How to record payments to yourself when you own your own business
One frequent problem I see in people's accounting records is how they record money they take out of the business as their "paycheck." I'd like to explain how to do this correctly.
The answer depends on your business structure, but first you have to understand that your taxable income is NOT the money that you withdraw from your business account over the course of the year. It is the net profit or loss of the business, which may or may not be the same as your cash flow. (For example, if you are making liability payments, the interest may be recorded as an expense, but the amount going towards the principal cannot be an expense. So if they are large amounts, your P&L statement may show a profit, even if you feel like you aren't making any money.)
Here are the two options for recording money you receive from your business:
(1) If you are an S-Corporation, a C-Corporation, or an LLC that has filed Form 2553 (the S-Corp election), then you should be on payroll along with your other employees. There are distinct tax advantages to being/filing as an S-Corp if you earn a certain income; we recommend you consult with your CPA about whether this is right for you, and if so, how much you should be paying yourself.
Your paycheck will show up on your Profit & Loss statement under "payroll expenses." If you would like to split out your paycheck from the rest of the employees, create a sub-account to track your wages.

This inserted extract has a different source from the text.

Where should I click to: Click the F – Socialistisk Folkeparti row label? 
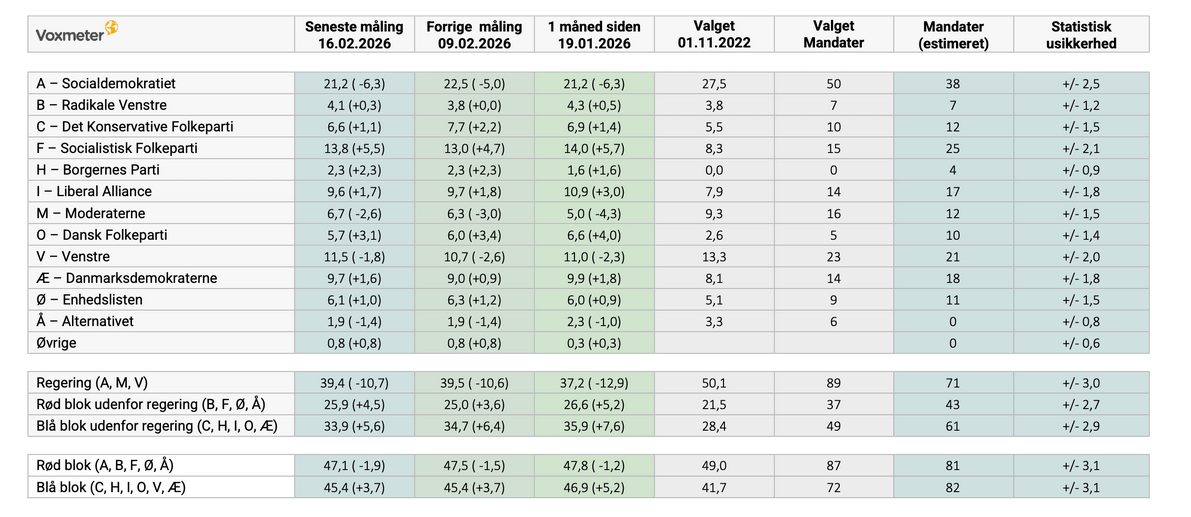coord(116,148)
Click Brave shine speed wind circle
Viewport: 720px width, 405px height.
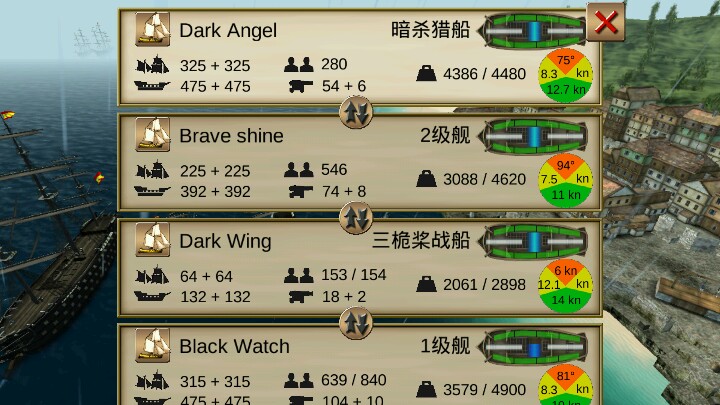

(2) If you are a sole proprietor, partnership, or LLC, then the money you take out of the business is NEVER a taxable expense. Instead, you are taxed on your net income, as I explained above. To record money you take out of your business, usually you'll want to use an equity account, so your draws show up on your balance sheet, not in your expenses.
However, if you prefer to see your draws as an expense on your P&L for business management purposes, you should create a separate account to track the draws, so they don't get mixed in with deductible expenses when tax season comes around.
Also, if you receive normal paychecks as the owner of an S-Corp, you may withdraw funds from your business in addition to your normal pay. You should track these with an equity draw account, as I described above.